Given task: Reproduce each of the following records exactly, without changing a single character.

Data shown:

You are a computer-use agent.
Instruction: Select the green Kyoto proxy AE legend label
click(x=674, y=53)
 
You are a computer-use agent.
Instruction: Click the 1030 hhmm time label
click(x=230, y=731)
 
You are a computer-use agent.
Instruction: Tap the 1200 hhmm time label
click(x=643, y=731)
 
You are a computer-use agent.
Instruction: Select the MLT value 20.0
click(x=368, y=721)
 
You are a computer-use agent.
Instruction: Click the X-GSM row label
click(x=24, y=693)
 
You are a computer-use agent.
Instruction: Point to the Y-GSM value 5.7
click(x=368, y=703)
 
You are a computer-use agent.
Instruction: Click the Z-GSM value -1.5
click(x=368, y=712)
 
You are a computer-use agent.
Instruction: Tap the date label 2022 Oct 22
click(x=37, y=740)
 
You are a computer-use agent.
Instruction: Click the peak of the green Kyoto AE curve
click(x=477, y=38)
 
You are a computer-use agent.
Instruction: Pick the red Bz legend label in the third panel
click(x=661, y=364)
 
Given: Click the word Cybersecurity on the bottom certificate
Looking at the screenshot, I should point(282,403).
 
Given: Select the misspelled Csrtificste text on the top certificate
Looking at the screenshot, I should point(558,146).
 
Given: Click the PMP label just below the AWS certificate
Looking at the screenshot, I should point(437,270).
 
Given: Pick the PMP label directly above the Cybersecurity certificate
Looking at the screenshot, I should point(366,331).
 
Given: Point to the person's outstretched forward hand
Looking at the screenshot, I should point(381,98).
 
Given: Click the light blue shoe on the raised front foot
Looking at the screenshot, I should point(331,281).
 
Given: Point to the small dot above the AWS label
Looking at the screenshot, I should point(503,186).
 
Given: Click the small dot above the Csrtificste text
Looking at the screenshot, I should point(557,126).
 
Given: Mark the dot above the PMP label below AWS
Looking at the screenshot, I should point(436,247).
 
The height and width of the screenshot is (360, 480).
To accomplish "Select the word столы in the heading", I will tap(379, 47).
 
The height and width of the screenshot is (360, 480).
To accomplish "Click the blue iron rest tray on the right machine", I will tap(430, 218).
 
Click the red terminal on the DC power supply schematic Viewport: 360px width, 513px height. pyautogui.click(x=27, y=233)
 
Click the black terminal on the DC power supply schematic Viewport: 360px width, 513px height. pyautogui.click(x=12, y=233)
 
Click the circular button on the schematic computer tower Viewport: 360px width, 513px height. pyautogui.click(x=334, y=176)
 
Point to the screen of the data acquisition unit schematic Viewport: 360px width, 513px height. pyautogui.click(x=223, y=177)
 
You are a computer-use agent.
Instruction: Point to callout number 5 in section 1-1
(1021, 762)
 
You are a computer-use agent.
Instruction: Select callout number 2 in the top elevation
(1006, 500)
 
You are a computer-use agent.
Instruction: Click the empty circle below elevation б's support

Solution to this problem:
You are a computer-use agent.
Instruction: Select the green Kyoto proxy AE legend label
click(x=674, y=53)
 
You are a computer-use agent.
Instruction: Click the 1030 hhmm time label
click(x=230, y=731)
 
You are a computer-use agent.
Instruction: Tap the 1200 hhmm time label
click(x=643, y=731)
 
You are a computer-use agent.
Instruction: Select the MLT value 20.0
click(x=368, y=721)
 
You are a computer-use agent.
Instruction: Click the X-GSM row label
click(x=24, y=693)
 
You are a computer-use agent.
Instruction: Point to the Y-GSM value 5.7
click(x=368, y=703)
 
You are a computer-use agent.
Instruction: Click the Z-GSM value -1.5
click(x=368, y=712)
 
You are a computer-use agent.
Instruction: Tap the date label 2022 Oct 22
click(x=37, y=740)
 
You are a computer-use agent.
Instruction: Click the peak of the green Kyoto AE curve
click(x=477, y=38)
 
You are a computer-use agent.
Instruction: Pick the red Bz legend label in the third panel
click(x=661, y=364)
 
Given: Click the word Cybersecurity on the bottom certificate
Looking at the screenshot, I should point(282,403).
 
Given: Select the misspelled Csrtificste text on the top certificate
Looking at the screenshot, I should point(558,146).
 
Given: Click the PMP label just below the AWS certificate
Looking at the screenshot, I should point(437,270).
 
Given: Pick the PMP label directly above the Cybersecurity certificate
Looking at the screenshot, I should point(366,331).
 
Given: Point to the person's outstretched forward hand
Looking at the screenshot, I should point(381,98).
 
Given: Click the light blue shoe on the raised front foot
Looking at the screenshot, I should point(331,281).
 
Given: Point to the small dot above the AWS label
Looking at the screenshot, I should point(503,186).
 
Given: Click the small dot above the Csrtificste text
Looking at the screenshot, I should point(557,126).
 
Given: Mark the dot above the PMP label below AWS
Looking at the screenshot, I should point(436,247).
 
The height and width of the screenshot is (360, 480).
To accomplish "Select the word столы in the heading", I will tap(379, 47).
 
The height and width of the screenshot is (360, 480).
To accomplish "Click the blue iron rest tray on the right machine", I will tap(430, 218).
 
Click the red terminal on the DC power supply schematic Viewport: 360px width, 513px height. pyautogui.click(x=27, y=233)
 
Click the black terminal on the DC power supply schematic Viewport: 360px width, 513px height. pyautogui.click(x=12, y=233)
 
Click the circular button on the schematic computer tower Viewport: 360px width, 513px height. pyautogui.click(x=334, y=176)
 
Point to the screen of the data acquisition unit schematic Viewport: 360px width, 513px height. pyautogui.click(x=223, y=177)
 
You are a computer-use agent.
Instruction: Point to callout number 5 in section 1-1
(1021, 762)
 
You are a computer-use agent.
Instruction: Select callout number 2 in the top elevation
(1006, 500)
 
You are a computer-use agent.
Instruction: Click the empty circle below elevation б's support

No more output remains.